AVAILABLE RECORDS
________________________

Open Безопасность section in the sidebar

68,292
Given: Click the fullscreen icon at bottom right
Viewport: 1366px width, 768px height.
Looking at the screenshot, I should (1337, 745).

________________________

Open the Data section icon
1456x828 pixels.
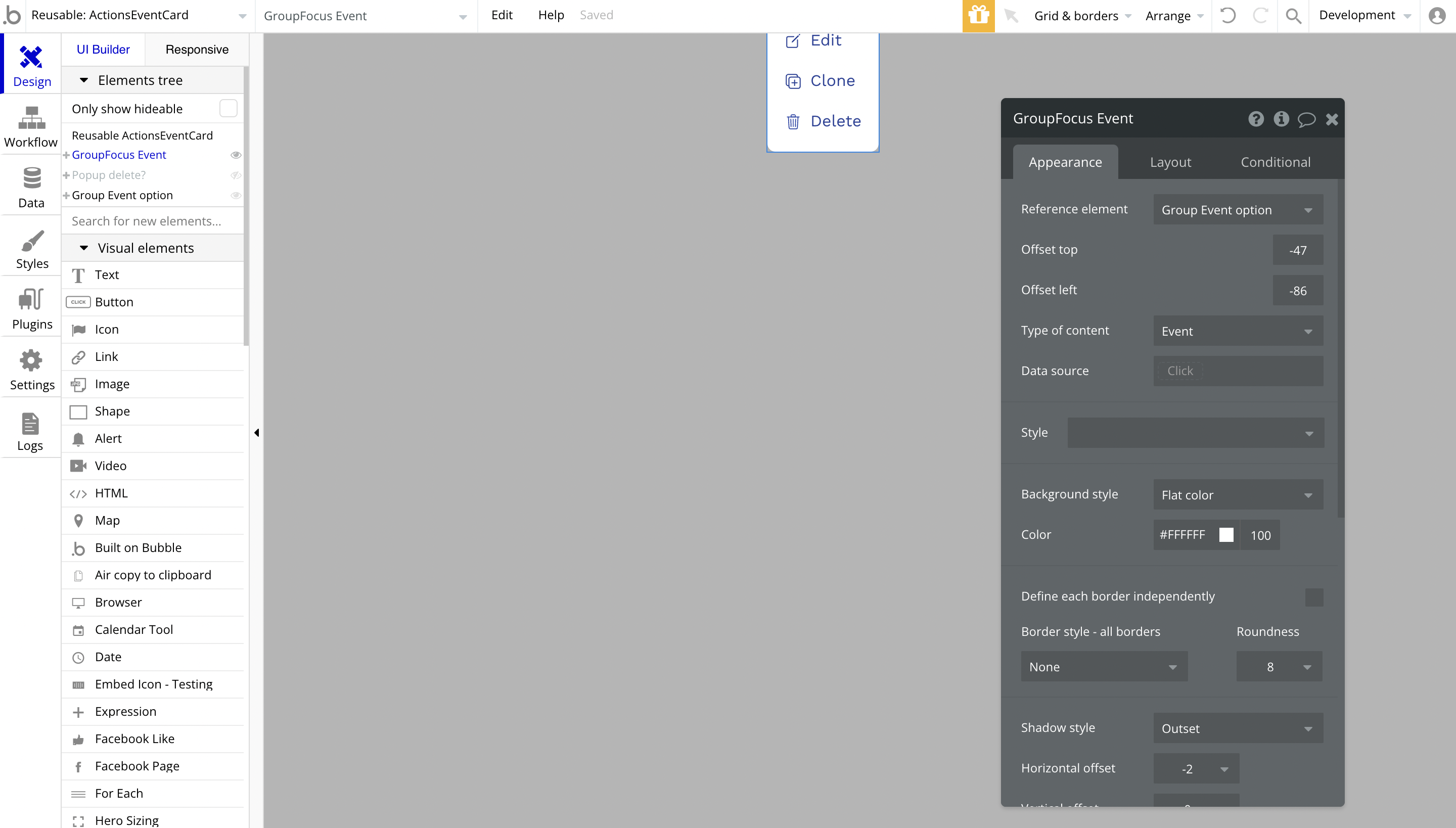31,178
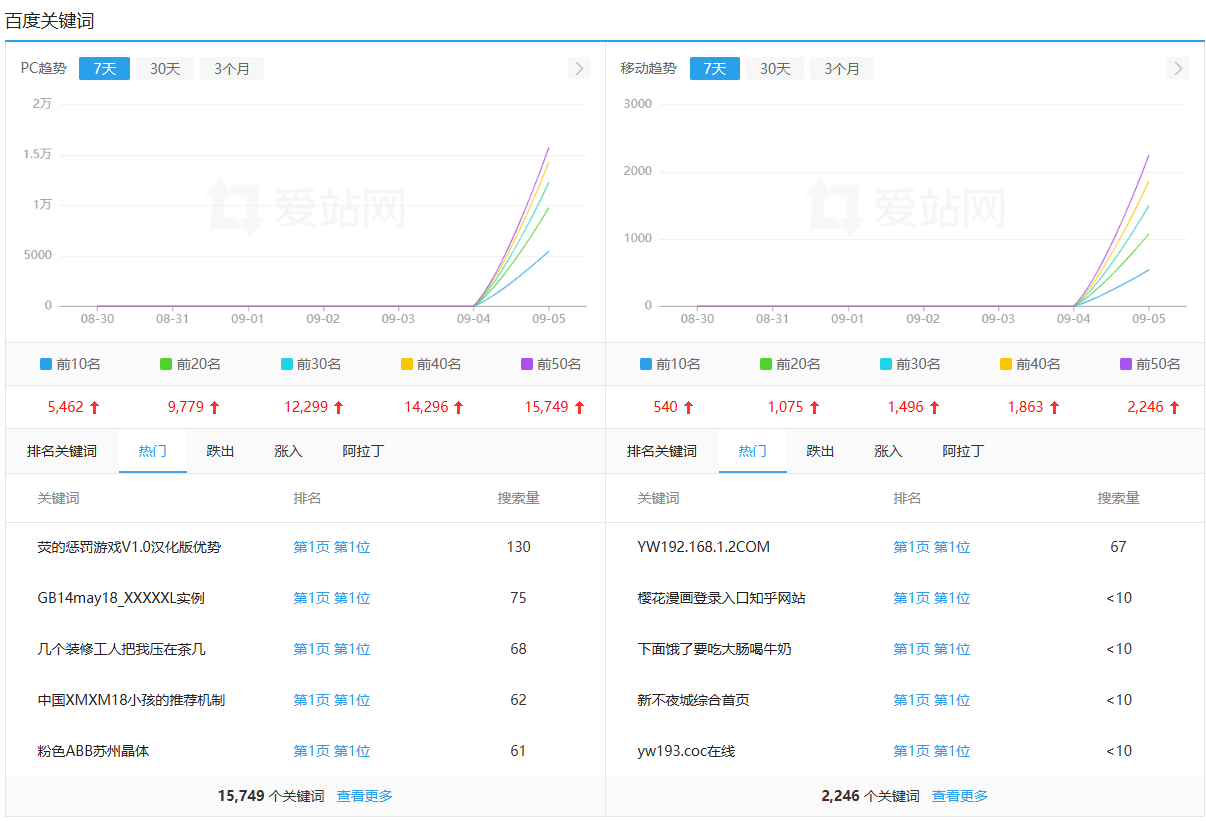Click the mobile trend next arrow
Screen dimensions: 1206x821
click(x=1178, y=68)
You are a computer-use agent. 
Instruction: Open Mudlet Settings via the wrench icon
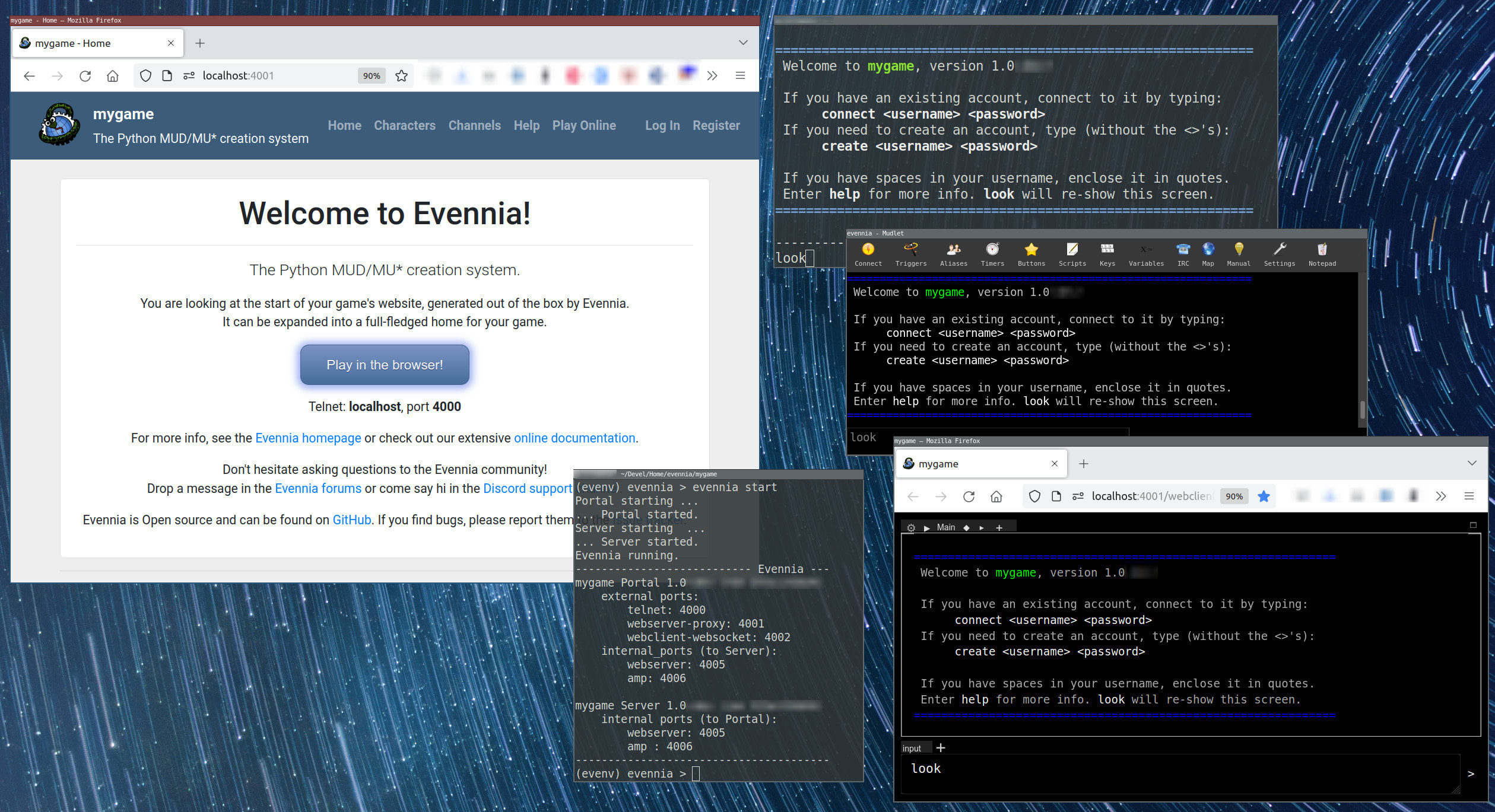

________________________

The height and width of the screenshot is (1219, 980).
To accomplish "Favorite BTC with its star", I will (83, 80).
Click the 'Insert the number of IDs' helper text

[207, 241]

________________________

GIVEN INSTRUCTION
Reproduce verbatim the part of the records that opens with the line containing "Open Безопасность section in the sidebar" and closes with the line containing "Looking at the", including both of those lines.

RESULT OF THE EXERCISE
Open Безопасность section in the sidebar

68,292
Given: Click the fullscreen icon at bottom right
Viewport: 1366px width, 768px height.
Looking at the screenshot, I should (1337, 745).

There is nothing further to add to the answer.